* **EXERCISE GOAL**:
Reproduce the records from the start through the line containing "Open the Work", swapping "game date" for "match date" and leaving everything else unchanged.

* **LISTED ENTRIES**:
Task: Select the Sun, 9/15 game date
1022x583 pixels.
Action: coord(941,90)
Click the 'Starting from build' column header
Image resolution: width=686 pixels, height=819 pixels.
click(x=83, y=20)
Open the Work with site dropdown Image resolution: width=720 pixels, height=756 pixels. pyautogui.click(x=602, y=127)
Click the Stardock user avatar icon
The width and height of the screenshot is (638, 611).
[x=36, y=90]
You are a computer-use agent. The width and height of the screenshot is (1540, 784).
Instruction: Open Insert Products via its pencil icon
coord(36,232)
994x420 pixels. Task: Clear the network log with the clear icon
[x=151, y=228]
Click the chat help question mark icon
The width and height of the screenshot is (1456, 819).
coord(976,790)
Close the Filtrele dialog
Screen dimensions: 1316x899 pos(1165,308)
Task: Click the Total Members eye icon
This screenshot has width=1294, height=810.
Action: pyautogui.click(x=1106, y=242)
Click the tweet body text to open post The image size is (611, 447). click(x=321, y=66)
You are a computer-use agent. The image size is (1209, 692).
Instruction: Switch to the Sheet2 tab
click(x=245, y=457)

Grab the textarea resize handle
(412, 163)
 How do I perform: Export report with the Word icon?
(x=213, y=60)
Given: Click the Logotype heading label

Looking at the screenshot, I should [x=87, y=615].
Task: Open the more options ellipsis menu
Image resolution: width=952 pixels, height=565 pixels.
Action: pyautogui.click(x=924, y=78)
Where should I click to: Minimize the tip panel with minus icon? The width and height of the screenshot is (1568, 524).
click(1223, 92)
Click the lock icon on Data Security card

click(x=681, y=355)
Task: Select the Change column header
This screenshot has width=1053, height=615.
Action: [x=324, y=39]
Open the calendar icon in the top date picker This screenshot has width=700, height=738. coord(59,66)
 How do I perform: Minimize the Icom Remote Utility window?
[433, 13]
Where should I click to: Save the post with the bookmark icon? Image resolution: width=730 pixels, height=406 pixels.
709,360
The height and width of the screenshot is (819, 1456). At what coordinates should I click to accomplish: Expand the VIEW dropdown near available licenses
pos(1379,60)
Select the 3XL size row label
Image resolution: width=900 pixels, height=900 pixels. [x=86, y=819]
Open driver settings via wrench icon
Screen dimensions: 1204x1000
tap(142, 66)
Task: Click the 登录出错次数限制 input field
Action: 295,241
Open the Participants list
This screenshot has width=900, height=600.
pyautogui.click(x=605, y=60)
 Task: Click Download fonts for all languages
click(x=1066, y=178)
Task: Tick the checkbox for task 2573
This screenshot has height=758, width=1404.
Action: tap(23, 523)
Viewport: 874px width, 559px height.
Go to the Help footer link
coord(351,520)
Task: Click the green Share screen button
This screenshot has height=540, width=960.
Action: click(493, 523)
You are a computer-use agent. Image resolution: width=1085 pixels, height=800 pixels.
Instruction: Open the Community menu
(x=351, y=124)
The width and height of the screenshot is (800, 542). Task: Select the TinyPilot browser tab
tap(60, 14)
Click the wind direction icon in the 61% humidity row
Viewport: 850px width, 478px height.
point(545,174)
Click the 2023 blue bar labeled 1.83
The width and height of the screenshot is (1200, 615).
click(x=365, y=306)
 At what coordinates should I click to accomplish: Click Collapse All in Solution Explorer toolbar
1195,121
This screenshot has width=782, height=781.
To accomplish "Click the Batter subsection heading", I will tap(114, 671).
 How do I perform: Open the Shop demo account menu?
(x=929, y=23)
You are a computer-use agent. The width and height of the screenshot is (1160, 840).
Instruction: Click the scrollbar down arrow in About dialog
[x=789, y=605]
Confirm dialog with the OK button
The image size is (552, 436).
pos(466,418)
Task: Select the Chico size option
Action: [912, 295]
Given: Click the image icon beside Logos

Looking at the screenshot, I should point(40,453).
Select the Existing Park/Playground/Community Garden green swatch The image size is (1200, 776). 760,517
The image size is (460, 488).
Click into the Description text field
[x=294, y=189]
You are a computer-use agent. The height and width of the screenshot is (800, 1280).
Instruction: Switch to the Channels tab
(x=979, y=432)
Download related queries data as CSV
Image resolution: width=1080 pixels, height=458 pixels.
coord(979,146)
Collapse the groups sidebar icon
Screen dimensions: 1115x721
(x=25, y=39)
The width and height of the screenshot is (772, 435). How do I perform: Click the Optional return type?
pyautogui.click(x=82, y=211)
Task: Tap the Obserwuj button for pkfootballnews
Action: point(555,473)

* **ANSWER TO THE TASK**:
Task: Select the Sun, 9/15 match date
1022x583 pixels.
Action: coord(941,90)
Click the 'Starting from build' column header
Image resolution: width=686 pixels, height=819 pixels.
click(x=83, y=20)
Open the Work with site dropdown Image resolution: width=720 pixels, height=756 pixels. pyautogui.click(x=602, y=127)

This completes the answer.